Tout semble dit, ces derniers jours, sur le retour d'Aung San Suu Kyi à la parole publique et à une relative liberté de mouvement. On soupèse ses capacités d'action, ses chances de pouvoir fédérer les opposants à la junte militaire, ses possibilités de retour sur la scène politique birmane, sa marge de manoeuvre restreinte. Tout cela importe, bien évidemment. Mais on oublie l'essentiel. Car ces considérations de tactique ou de stratégie demeurent dans un unique registre - celui des rapports de force. Or la partie décisive ne se joue pas sur ce terrain. Ce que rappelle la noble figure d'Aung San Suu Kyi, c'est que les affaires humaines ne relèvent pas seulement de l'ordre des faits. Elles relèvent aussi de ce qu'on peut appeler la rectitude.
Ce vieux terme semble devenu à peine audible. Il désigne une ligne morale plutôt qu'un plan de bataille. Rien n'empêche d'en déduire un programme d'action, voire une direction politique, à condition de préciser, d'entrée de jeu, que tout ici se joue dans la fidélité obstinée à des valeurs. La rectitude met pareille exigence au poste de commande. Ne pas plier, ne pas tricher, demeurer intégralement fidèle aux choix éthiques et aux promesses de départ. Résister aux menaces, intimidations, chantages, pressions et répressions. Préserver la complète fixité de cette armature morale -sans sombrer pour autant dans la rigidité. Demeurer inébranlable -sans risquer par là même de devenir fanatique. Voilà la rectitude.

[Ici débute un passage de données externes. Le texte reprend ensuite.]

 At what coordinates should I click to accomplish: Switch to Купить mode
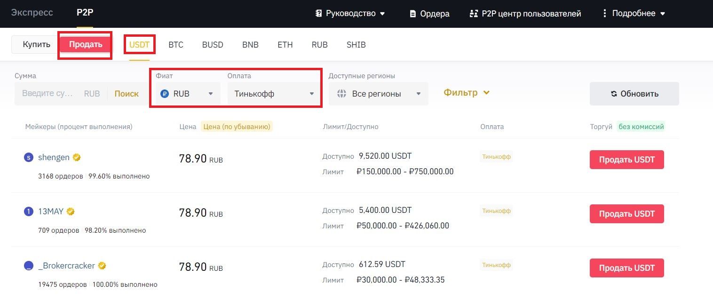point(37,45)
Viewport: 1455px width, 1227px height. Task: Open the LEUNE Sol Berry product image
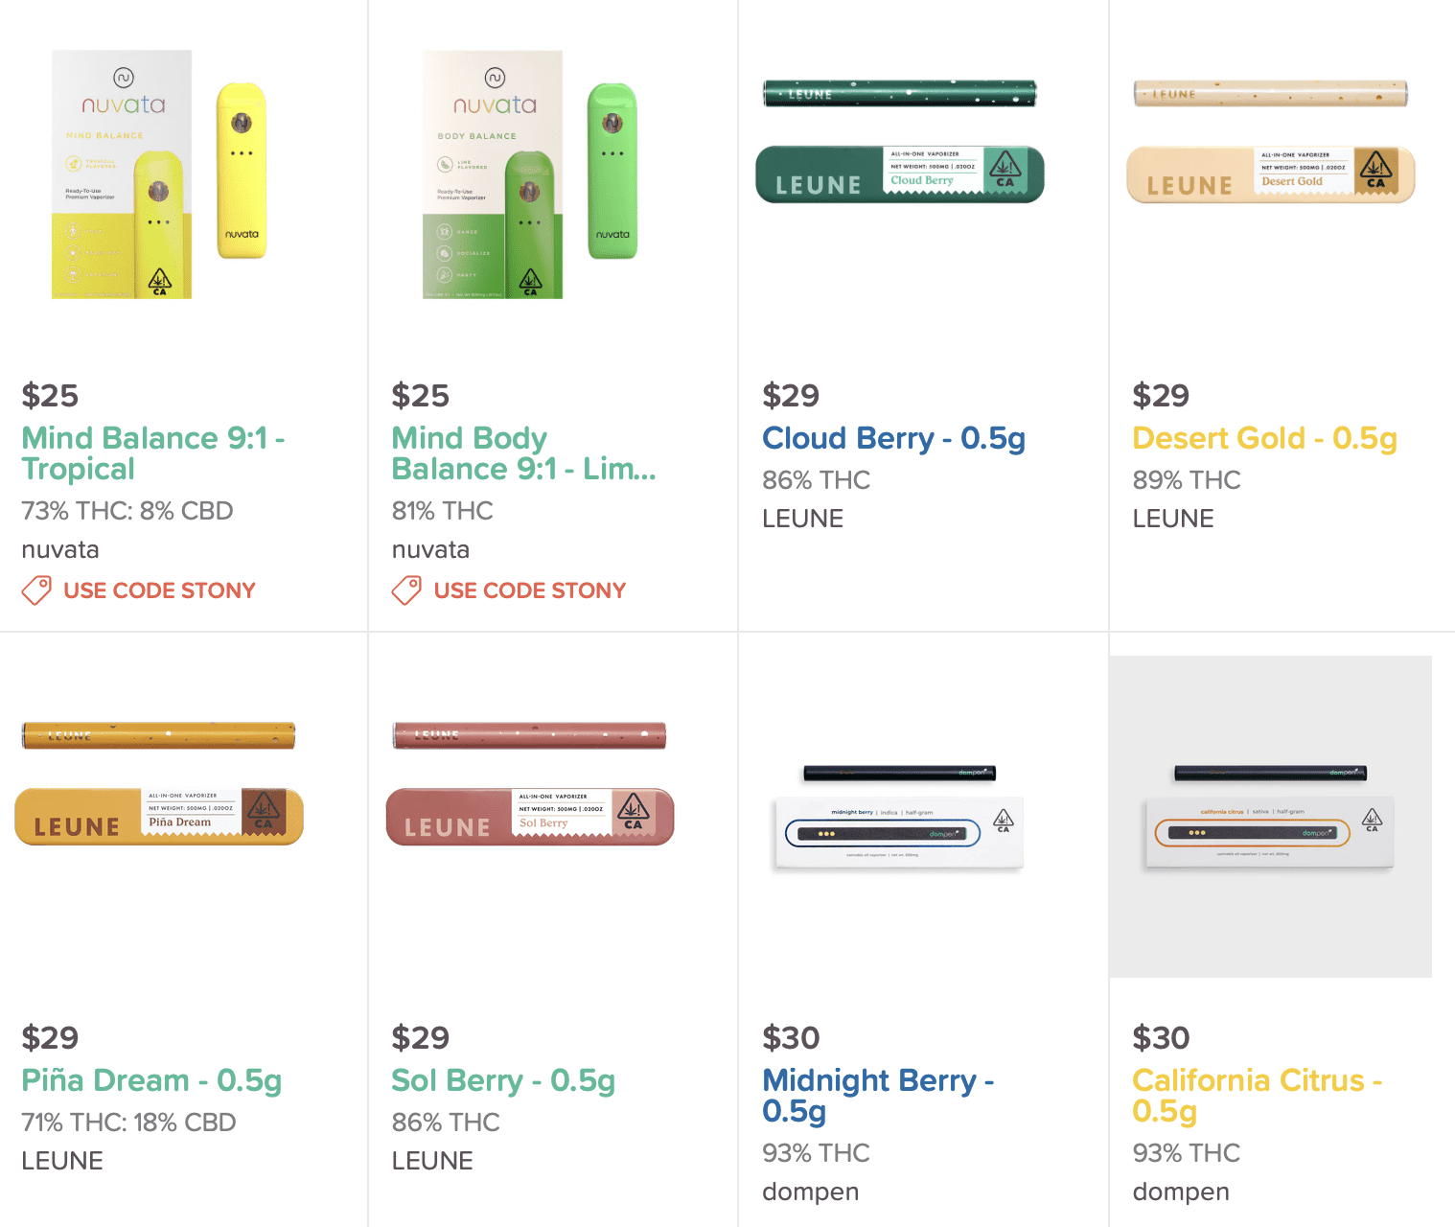[x=530, y=783]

Dans l'histoire de la philosophie, elle a ses lettres de noblesse. Socrate, dans le dialogue de Platon intitulé « Gorgias », l'a installée au coeur de la pensée avec une netteté parfaite. Ce qu'il refuse : le critère unique constitué par la victoire dans le registre des faits. A cette aune, la justice s'évanouit. Car les tyrans l'emportent, en fait -et les opposants perdent. Car les bourreaux, en fait, spolient les victimes, se débarrassent des corps et célèbrent leur forfait. S'il n'y a que les faits, personne ne choisira la défaite, le sacrifice et la souffrance. Le jeune Calliclès, qui défie Socrate avec l'arrogance des réalistes, montre qu'il vaut mieux être bourreau que victime. Aux criminels les mains pleines et aux justes leurs yeux pour pleurer. Si telle est la seule réalité, aucune hésitation -il faut faire jeu gagnant, donc être le plus fort. Le reste n'est qu'enfantillage.
La rectitude de Socrate fait intervenir, au contraire, un autre registre de réalité -celui de la justice et des normes morales. Là, les bourreaux sont perdants et les victimes glorieuses. Somme toute, ou bien il n'y a qu'un seul ordre du monde, celui des faits et des rapports de force, ou bien il y en a deux -les faits et les valeurs, les forces et le droit. Et ce clivage n'a cessé de traverser la pensée jusqu'à nos jours, même si la realpolitik a souvent pris le pas sur les exigences de la rectitude. On a prétendu que les bons sentiments ne pouvaient faire de bonne politique et répété que seuls comptent les résultats. Pourtant, ce réalisme a lui aussi ses limites, on le constate à présent de tous côtés. Du coup, la rectitude n'a pas dit son dernier mot.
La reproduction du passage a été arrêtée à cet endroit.